Today around 2500 species (or groups of species) are fished for, based on FAO landing statistics. Since the late 1980s, global production of capture fisheries has remained relatively constant; the limit has been reached. According to the latest estimates (2013), roughly 31% of the stocks were fished at unsustainable exploitation levels; 58% were fully fished whereas 11% under-utilized (FAO 2016)
Policy vision: The Common Fisheries Policy has set the target that stocks should be fished allowing for maximum Sustainable Yield (MSY) by 2020.
Policy targets: Distance to optimum exploitation F/FMSY (see aggregated variables). Progress in this objective has been made in the northern fishing areas, while the Mediterranean shows little success (EU 2014).

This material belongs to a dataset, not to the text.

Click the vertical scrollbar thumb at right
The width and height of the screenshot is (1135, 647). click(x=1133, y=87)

Aggregated variables: Fishing pressure F and optimum fishing pressure FMSY These values vary between stocks and years and are not yet available for all stocks exploited in the EU. They are reported on an annual basis by the International Council for the Exploration of the Seas (ICES) for stocks in the Northeast Atlantic.

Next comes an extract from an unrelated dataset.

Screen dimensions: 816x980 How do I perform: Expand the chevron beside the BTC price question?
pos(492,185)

Maintenance of soil fertility
Description: Soil quality is influenced by a large number of factors, including soil acidification, mainly through deposition of N compounds, level of organic matter (linked to the GHG balance), soil physical quality (e.g avoiding compaction and/or soil erosion). Several of these threats to soil quality are already covered in other aggregated indictors.
In SUSFANS we therefore assess the aggregate indicator ‘maintenance of soil fertility’ by defining soil degradation in terms of loss of soils by soil erosion.

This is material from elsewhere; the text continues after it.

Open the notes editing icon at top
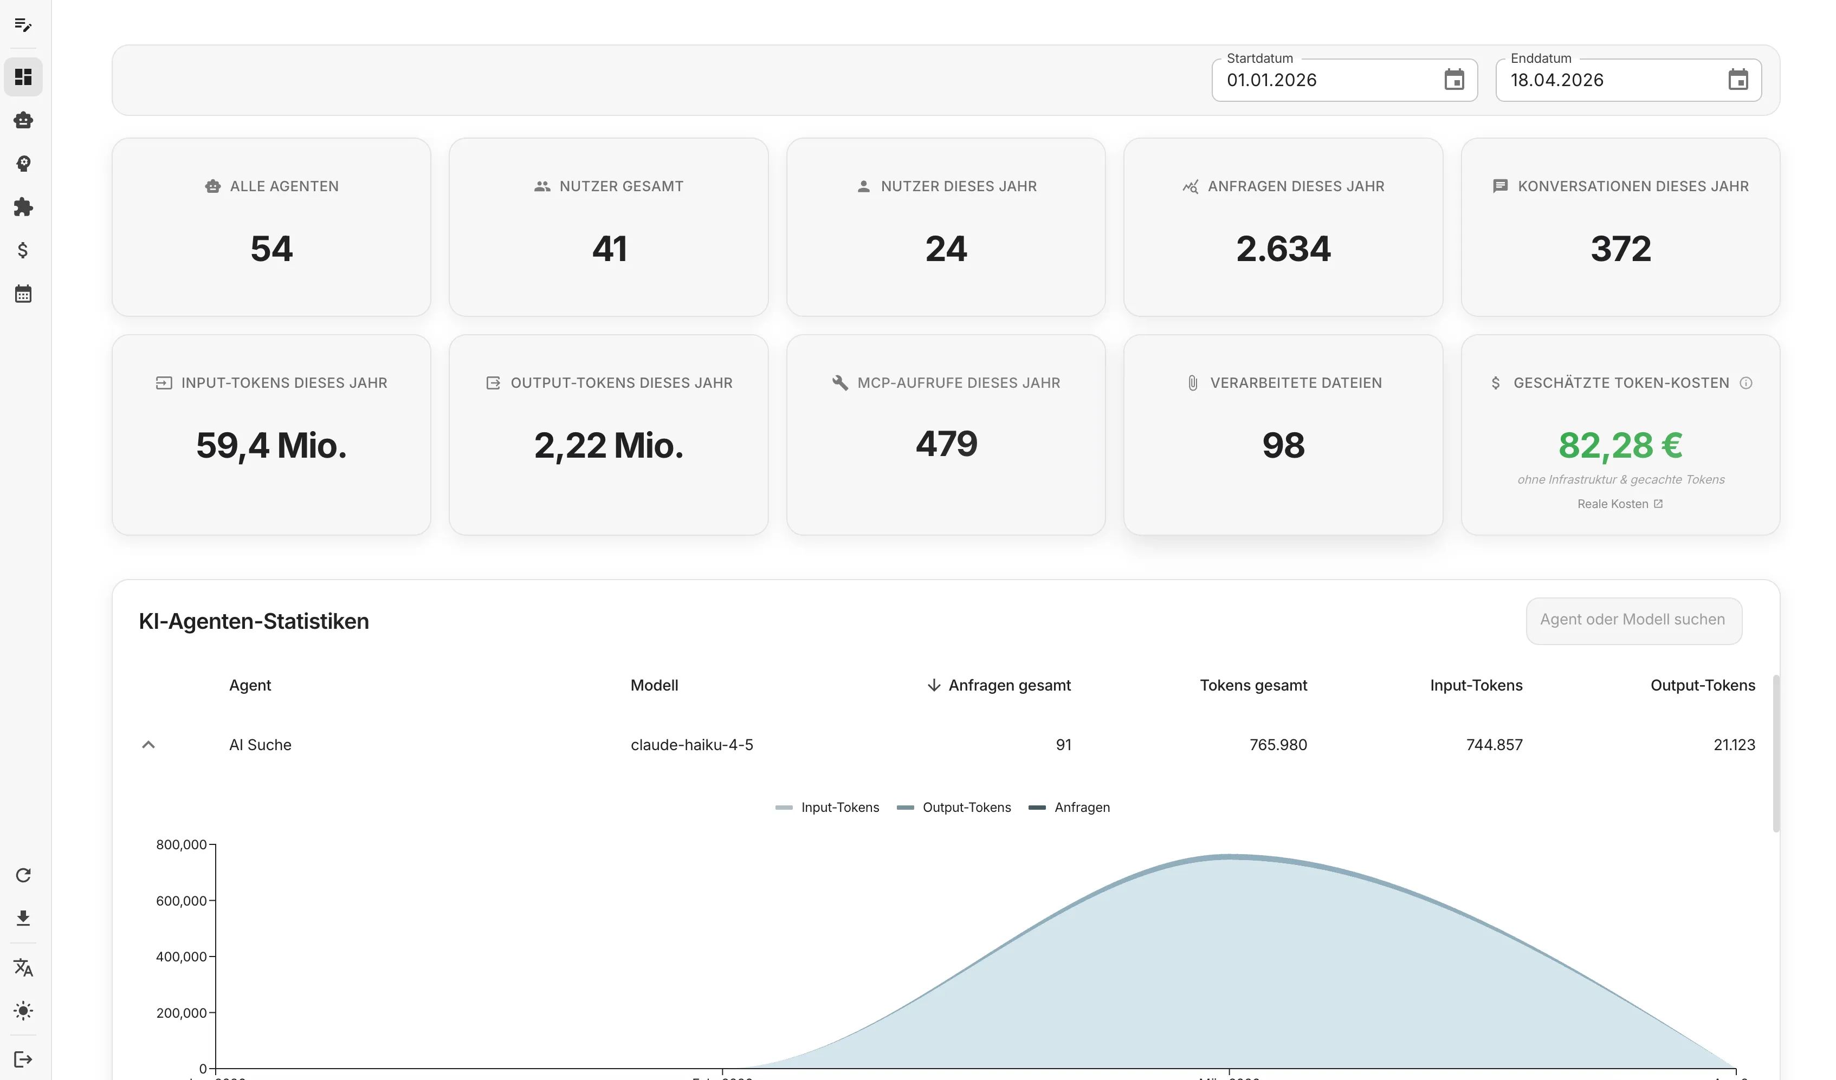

Policy vision: Long term policy vision is an increase of soil organic matter in agricultural soils. At the climate change negotiations at the 21st Conference of the Parties to the United Nations (UN) Framework Convention on Climate Change (COP21) in Paris (November 30 to December 11, 2015), the “4 per Thousand” proposal was launched calling for a voluntary action plan to enhance soil organic carbon (SOC) content of world soils to a 40 cm (16 in) depth at the rate of 0.4% per year (Lal 2016; UNFCCC 2015).
Policy targets: In line with policy vision.
Aggregated variables: Loss of soil with soil erosion.